Ritornando all’esempio già descritto: immaginiamo che al termine del primo anno siano stati sostenuti per la commessa costi totali pari a trecentomila euro.


Prevedendo di sostenere in tutto costi per un milione, possiamo dire che l’opera è stata compiuta per il 30%, e dunque attribuire all’esercizio in chiusura il 30% di ricavi totali: € 450.000 su un milione e mezzo.

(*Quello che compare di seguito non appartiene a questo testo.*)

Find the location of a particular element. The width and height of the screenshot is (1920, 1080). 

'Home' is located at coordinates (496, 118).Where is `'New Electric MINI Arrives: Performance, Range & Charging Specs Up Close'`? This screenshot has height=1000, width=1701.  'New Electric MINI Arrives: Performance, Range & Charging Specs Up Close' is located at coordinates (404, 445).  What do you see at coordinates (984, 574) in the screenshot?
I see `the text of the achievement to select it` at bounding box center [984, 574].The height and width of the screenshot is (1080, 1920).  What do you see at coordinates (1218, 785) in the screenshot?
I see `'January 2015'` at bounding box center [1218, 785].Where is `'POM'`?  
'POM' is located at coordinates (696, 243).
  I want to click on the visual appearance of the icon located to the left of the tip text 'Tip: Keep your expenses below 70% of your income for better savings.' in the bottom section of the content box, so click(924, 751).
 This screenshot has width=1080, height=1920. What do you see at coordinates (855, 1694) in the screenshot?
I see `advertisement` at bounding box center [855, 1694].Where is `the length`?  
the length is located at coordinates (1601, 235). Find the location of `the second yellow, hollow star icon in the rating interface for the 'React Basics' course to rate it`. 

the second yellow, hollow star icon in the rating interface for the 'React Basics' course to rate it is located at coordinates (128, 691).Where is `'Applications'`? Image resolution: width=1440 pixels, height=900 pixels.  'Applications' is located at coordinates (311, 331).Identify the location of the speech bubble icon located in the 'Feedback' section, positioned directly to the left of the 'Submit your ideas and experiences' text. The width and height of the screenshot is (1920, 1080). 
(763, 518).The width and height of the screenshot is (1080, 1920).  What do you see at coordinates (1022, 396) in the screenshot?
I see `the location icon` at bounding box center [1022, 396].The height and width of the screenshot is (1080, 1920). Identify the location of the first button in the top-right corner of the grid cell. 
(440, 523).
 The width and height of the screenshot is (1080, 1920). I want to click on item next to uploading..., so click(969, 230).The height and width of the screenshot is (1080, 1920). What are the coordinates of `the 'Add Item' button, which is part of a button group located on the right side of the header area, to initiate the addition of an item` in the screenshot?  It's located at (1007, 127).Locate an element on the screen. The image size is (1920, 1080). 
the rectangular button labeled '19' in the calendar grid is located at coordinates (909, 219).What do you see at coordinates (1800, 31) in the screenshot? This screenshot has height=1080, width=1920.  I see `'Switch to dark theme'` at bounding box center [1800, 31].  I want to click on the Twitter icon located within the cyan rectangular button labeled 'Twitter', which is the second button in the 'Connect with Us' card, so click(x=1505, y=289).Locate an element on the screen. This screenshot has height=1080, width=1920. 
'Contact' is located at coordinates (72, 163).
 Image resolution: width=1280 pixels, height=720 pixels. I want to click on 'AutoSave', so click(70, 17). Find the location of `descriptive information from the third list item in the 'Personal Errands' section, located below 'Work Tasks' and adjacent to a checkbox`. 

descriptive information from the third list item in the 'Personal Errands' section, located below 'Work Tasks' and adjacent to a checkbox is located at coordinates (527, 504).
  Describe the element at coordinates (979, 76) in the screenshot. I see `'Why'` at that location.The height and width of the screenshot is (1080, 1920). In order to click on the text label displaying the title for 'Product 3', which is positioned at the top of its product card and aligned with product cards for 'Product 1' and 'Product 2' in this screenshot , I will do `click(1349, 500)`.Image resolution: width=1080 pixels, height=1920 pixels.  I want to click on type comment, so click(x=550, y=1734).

Dunque attribuiremo alle rimanenze finali il valore di € 450.000, pari alla quota di corrispettivi che, come richiede la legge, si possono ritenere “ragionevolmente maturati”.


Se però alla fine dell’anno sussistono delle materie prime ancora non incorporate nell’opera in costruzione (i cosiddetti “materiali a piè d’opera”), dovremo considerarle a parte e valutarle al costo, sottraendole dalle altre rimanenze.

Un altro metodo contabile è quello del “parametro fisico”: si chiede ad un perito di eseguire una valutazione e di dichiarare qual è, secondo lui, la percentuale dell’opera che al 31 dicembre appare compiuta; e in conformità a tale valutazione si ripartirà il profitto attraverso gli anni valorizzando di conseguenza le rimanenze.

Una scelta del genere, tuttavia, ha un suo senso solo per una commessa fortemente omogenea: la costruzione di una strada, ad esempio; se l’opera completa fosse di cinque chilometri e se ne fossero costruiti due, si può attribuire alle rimanenze un valore pari al 40% dei ricavi totali. Se l’opera fosse una nave, invece, tali misurazioni sarebbero molto più arbitrarie.